Member of professional/scientific communities:
- American Mathematical Society;
- International Association of Mathematical Physics.
M. M. Malamud was reading a number of special courses for master's students from 1994 till 2014:
- The theory of entire functions;
- Inverse problems for the Sturm-Liouville equation;
- The theory of extensions of symmetric operators and applications to boundary tasks;
- The completeness and basis property of root vectors of non-selfadjoint boundary value problems;
- Spectral theory of operators (seminar);
Under the supervision of M. M. Malamud 10 postgraduate students of Donetsk National University defended their candidate theses, and 2 of them defended their doctoral theses.
- Systems of first-order differential equations on a finite interval with a non-degenerate diagonal matrix B at the derivative and summable potential matrix Q having a zero diagonal were analyzed. It was proved that the potential matrix Q is uniquely determined by the monodromy matrix W(λ). In the case B=B*, the minimum number of elements of the matrix W(λ) is indicated, which is sufficient to uniquely determine the matrix Q. For systems of ordinary differential equations (ODE) of the first order, triangular transformation operators were constructed. The inverse problem of restoring the potential matrix from the spectral matrix of the function was solved. The result was applied to describe the spectral types of a Dirac-type system.
- Spectral characteristics of Schrodinger and Dirac operators with point interactions were studied. The one-dimensional symmetric Schrodinger operator HX,α with d - interactions on a discrete set is studied within the theory of extension. Using the apparatus of boundary triples and corresponding Weyl functions, the connection of operators HX,α with one class of Jacobi matrices was found. The connection allowed us to obtain terms of self-adjointness, semiboundedness below, discreteness of the spectrum and discreteness of the negative part of the spectrum of the operator under study.
- Determinants of perturbations and formulas of traces for pairs of dissipative and selfadjoint operators were studied. A method of double operator integrals was developed to prove formulas of traces for compression functions, dissipative operators, unitary operators and selfadjoint operators.

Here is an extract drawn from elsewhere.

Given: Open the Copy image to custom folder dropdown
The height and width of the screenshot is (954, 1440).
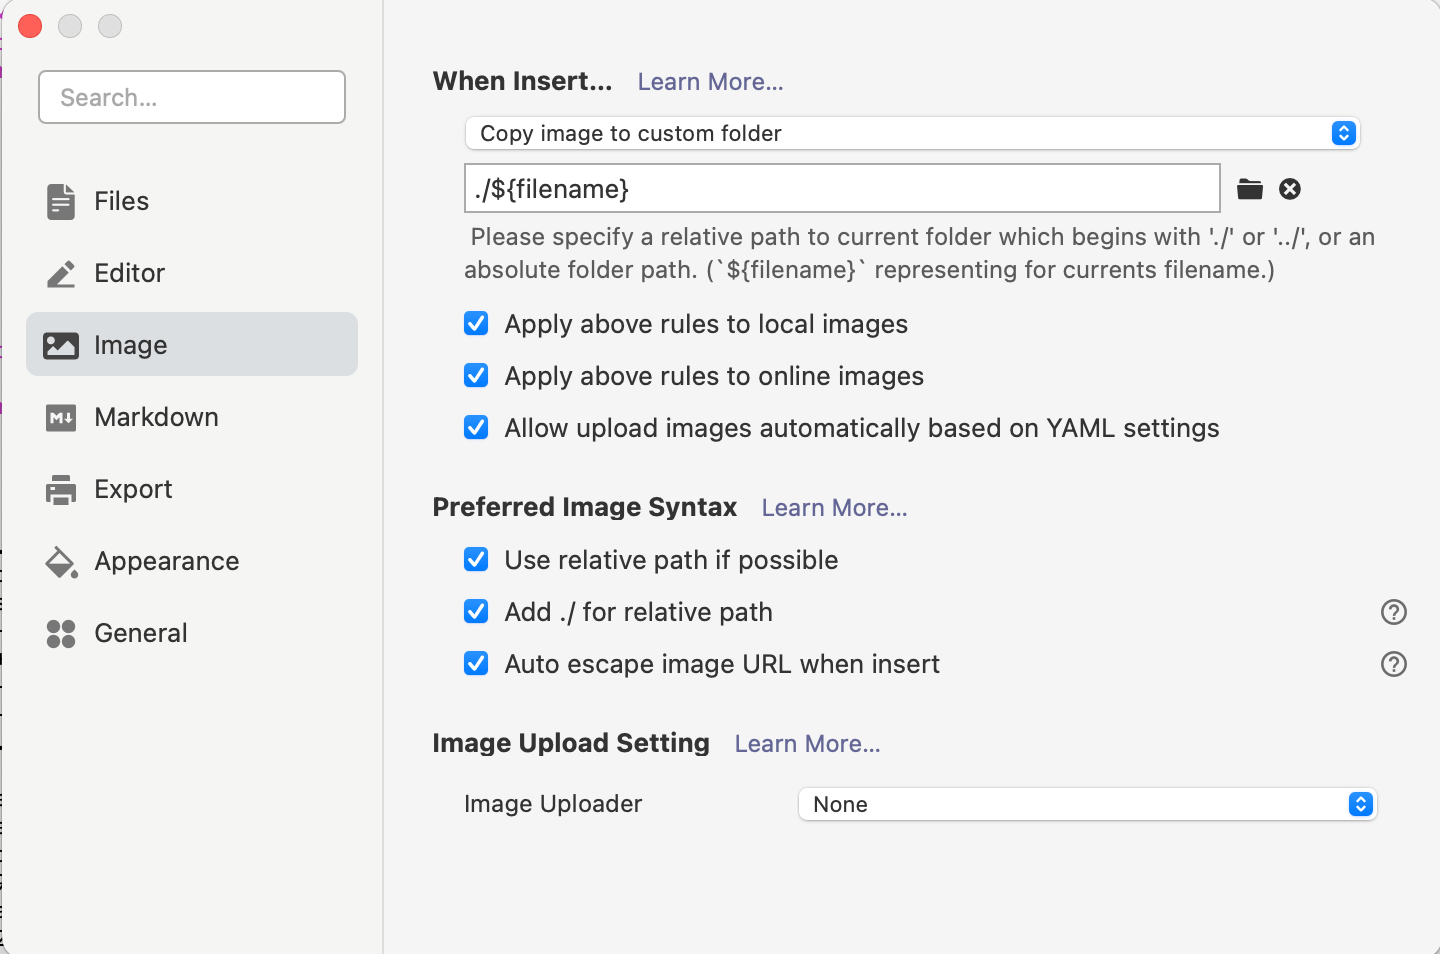Looking at the screenshot, I should click(911, 133).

- The absolutely continuous spectrum and the scattering matrix of operators of different classes were studied. A formula for the scattering matrix (S-matrix) was found, expressing it through the limit values of the Weyl function and boundary operators. A formula was found, for elliptic boundary value problems in external domains, that expresses the S-matrix via the Dirichlet-Neumann operator-function. A connection with the Lax-Phillips scattering theory was found.

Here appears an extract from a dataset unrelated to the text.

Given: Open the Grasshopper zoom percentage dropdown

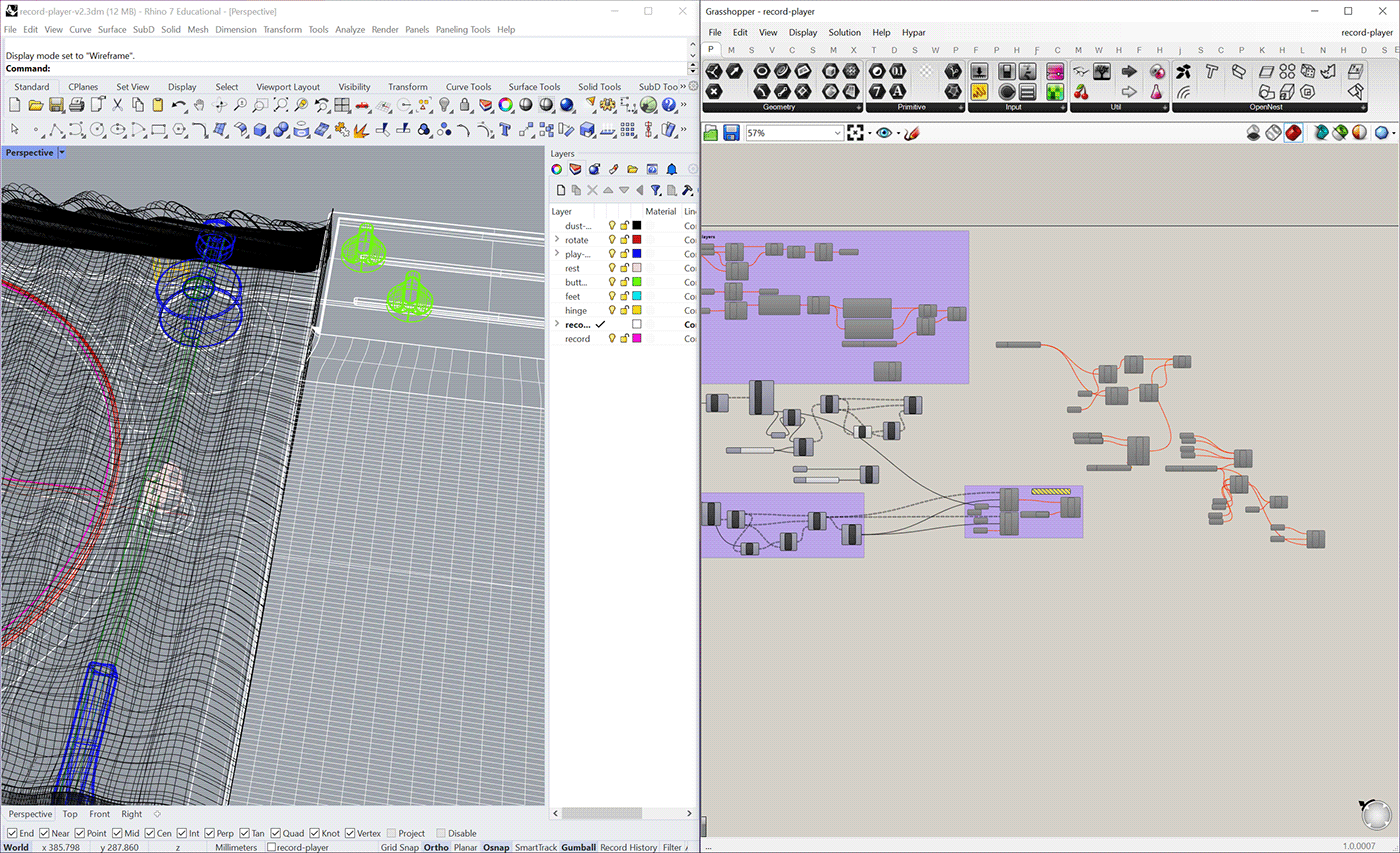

- Questions of completeness and basis of Riesz systems of root vectors of boundary value problems for ODE systems were studied. A new concept of weakly regular boundary terms for n × n systems of first-order ordinary differential equations with a constant diagonal matrix B at the first derivative was introduced. It was proved that the system of root functions of boundary value problems of this type on a finite interval is complete and minimal. Performing the Riesz basis characteristic for some classes of boundary terms was defined. The Riesz basis characteristic for strictly regular boundary terms was defined for a 2 × 2 Dirac-type system with a summable potential matrix.
- More than 150 scientific articles were published in central international mathematical journals, including Journal of Functional Analysis, Journal of Differential Equations, Annales Henri Poincaré, Advances in Mathematics, Transactions of American Mathematical Society. Monograph Derkach V. A., Malamud M. M. “Theory of extensions of symmetric operators and boundary value problems”, Kyiv, 2017 was published.
- Inverse spectral problems for ODE systems.
- Spectral theory of Schrodinger and Dirac operators.
- Determinants of indignation and formulas of traces for pairs of non-selfadjoint and selfadjoint operators.
- Scattering matrix for pairs of selfadjoint and non-selfadjoint operators.
- Questions of completeness and basis of non-selfadjoint operators with discrete spectrum.